A spokesperson for Companies House, the registrar of British companies and an executive agency of the British Government, told the Sunday Times that on February 10 Lycamobile was given a 14-day deadline to submit its accounts that already been delayed by two months.
The spokesperson said if Lycamobile founded by Sri Lankan Subaskaran Allirajah failed to meet the deadline it could be listed in the London Gazette. After it failed to submit the accounts as required by November 30th last year, Companies House had twice written to Lycamobile about its lapse.
But those letters had gone unanswered until earlier this month following which Companies House set the 14 day deadline.

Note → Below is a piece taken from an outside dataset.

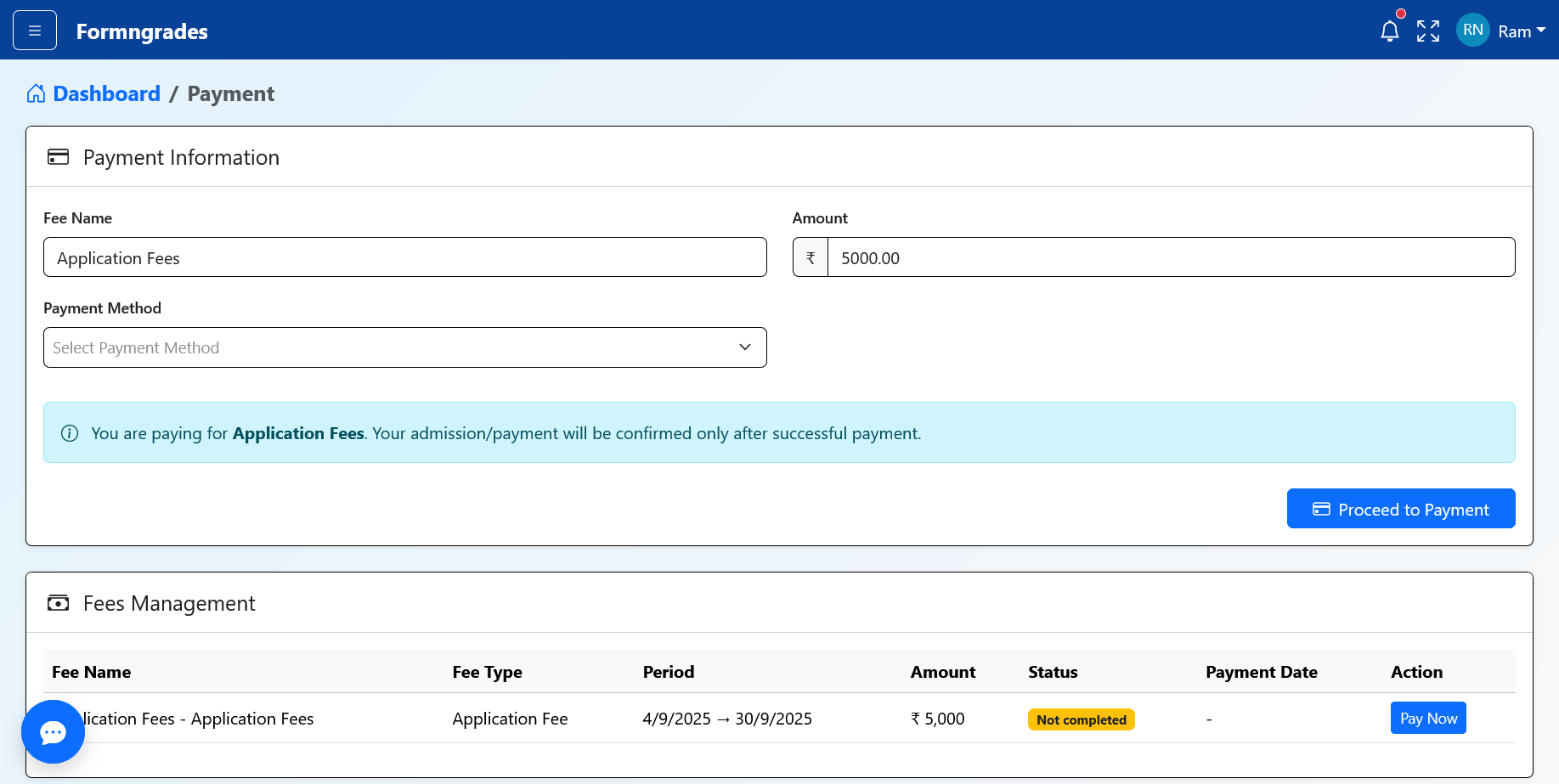This screenshot has height=784, width=1559.
Task: Click the Not completed status badge
Action: pyautogui.click(x=1081, y=719)
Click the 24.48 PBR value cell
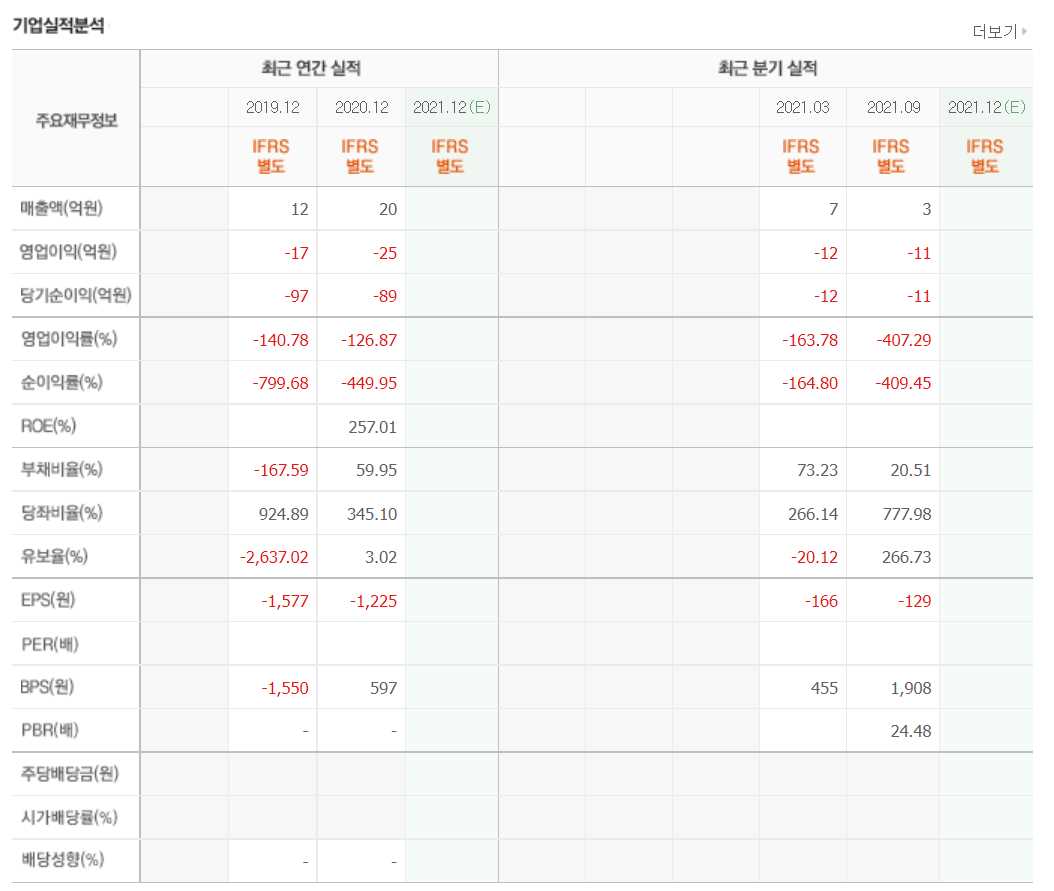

When the Sunday Times contacted Lycamobile it said it would get back with a response. When it did, it said in an email that “the correct situation is that the relevant Companies House notice to which you referred to has in fact been discontinued, as is reflected in Companies House records.”
The Sunday Times then asked Lycamobile whether it was not correct that Companies House had set a 14-day deadline to submit the accounts and whether the discontinuing of the notice was because the company had finally responded after two warnings, as mentioned by the Companies House spokesperson.
However Lycamobile had not responded midnight Friday. According to Companies House, this is not the first time that Lycamobile had failed to meet its accounts deadline. In 2012, the company failed to submit its accounts on time and the authorities threatened to ‘dissolve’ it. This would have resulted in Lycamobile ceasing to function.
British newspapers have reported on the activities of Lycamobile since 2012, particularly with regard to its financial affairs. It is said that the company is already facing a tax bill of £9.5 million owed to Her Majesty’s Revenue & Customs Department as unpaid taxes.
The media here have said that Lycamobile is the third largest donor to the Conservative Party and had backed Conservative Party nominee Boris Johnson when he contested for the post of Mayor of London.Lycamobile has reportedly donated £1.5m to the Conservative Party in the past five years becoming the third largest donor to Tory funds.